The state prosecutor informed that Ali Bongo Ondima’s son and several allies of the ousted Gabon leader have been charged with high treason, corruption, and drug traffic charges.

The son of Ali Bongo Ondimba and several allies of the ousted Gabon president have been charged with high treason and corruption and placed in custody, the state prosecutor told AFP Wednesday.

Bongo’s eldest son Noureddin Bongo Valentin and former presidential spokesman Jessye Ella Ekogha, as well as four others close to the deposed leader, “have been charged and placed in provisional detention” on Tuesday, said Libreville prosecutor Andre-Patrick Roponat.

They face a range of charges, including high treason against state institutions, massive misappropriation of public funds, forgery of the president’s signature, corruption, and drug trafficking.

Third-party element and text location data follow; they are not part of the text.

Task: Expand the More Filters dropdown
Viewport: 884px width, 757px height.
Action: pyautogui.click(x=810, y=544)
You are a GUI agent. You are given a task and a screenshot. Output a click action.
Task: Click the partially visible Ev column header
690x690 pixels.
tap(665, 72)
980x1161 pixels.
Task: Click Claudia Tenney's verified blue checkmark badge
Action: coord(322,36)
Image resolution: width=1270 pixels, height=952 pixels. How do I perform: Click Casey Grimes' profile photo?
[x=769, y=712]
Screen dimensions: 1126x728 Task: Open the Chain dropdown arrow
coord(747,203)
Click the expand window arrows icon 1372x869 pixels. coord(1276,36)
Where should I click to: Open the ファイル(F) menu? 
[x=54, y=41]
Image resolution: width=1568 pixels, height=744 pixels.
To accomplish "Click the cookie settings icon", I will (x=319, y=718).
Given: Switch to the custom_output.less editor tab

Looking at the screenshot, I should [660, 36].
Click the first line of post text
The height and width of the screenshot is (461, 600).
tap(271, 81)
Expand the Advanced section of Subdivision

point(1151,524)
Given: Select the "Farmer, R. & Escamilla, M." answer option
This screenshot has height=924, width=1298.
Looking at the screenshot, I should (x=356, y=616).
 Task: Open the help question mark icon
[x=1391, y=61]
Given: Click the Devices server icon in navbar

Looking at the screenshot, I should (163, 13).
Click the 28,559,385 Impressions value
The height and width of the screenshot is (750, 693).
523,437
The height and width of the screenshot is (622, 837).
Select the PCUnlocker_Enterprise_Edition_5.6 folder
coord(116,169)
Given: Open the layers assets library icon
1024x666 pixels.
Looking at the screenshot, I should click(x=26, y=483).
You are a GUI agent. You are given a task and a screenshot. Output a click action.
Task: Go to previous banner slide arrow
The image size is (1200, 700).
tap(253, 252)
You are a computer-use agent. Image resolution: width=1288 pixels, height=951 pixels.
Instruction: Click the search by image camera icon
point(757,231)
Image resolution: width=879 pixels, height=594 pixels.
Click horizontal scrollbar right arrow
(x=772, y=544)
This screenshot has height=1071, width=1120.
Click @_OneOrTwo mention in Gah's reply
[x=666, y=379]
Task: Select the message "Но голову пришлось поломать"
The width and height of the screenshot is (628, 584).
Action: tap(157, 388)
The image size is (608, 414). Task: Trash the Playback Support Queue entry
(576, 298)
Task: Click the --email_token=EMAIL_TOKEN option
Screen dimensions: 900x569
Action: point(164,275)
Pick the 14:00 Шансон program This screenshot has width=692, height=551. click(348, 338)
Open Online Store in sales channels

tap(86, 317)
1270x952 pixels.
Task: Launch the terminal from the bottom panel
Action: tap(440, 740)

Bongo, 64, who had ruled the oil-rich central African country since 2009, was ousted by military leaders on August 30, moments after being proclaimed the winner in a presidential election.

The result was branded a fraud by the opposition and the military coup leaders, who have also accused his regime of widespread corruption and bad governance.

On the same day as the coup, soldiers arrested one of Bongo’s sons, five senior cabinet officials, and his wife, Sylvia Bongo Valentin.

National TV showed rolling images of those arrested in front of suitcases filled with cash allegedly seized from their homes.

Sylvia Bongo Valentin is under house arrest in the capital Libreville “for her protection,” according to authorities. Her lawyers say she is being held “arbitrarily.”

Bongo, who was under house arrest for several days after the coup, is “free to move around” and go abroad, the country’s new military ruler, General Brice Oligui Nguema, said on September 6th.

A Paris-based legal source has told AFP that ten of Omar Bongo’s 54 children have been charged with allegedly concealing the misappropriation of public funds.

As a sitting head of state, Ali Bongo had immunity.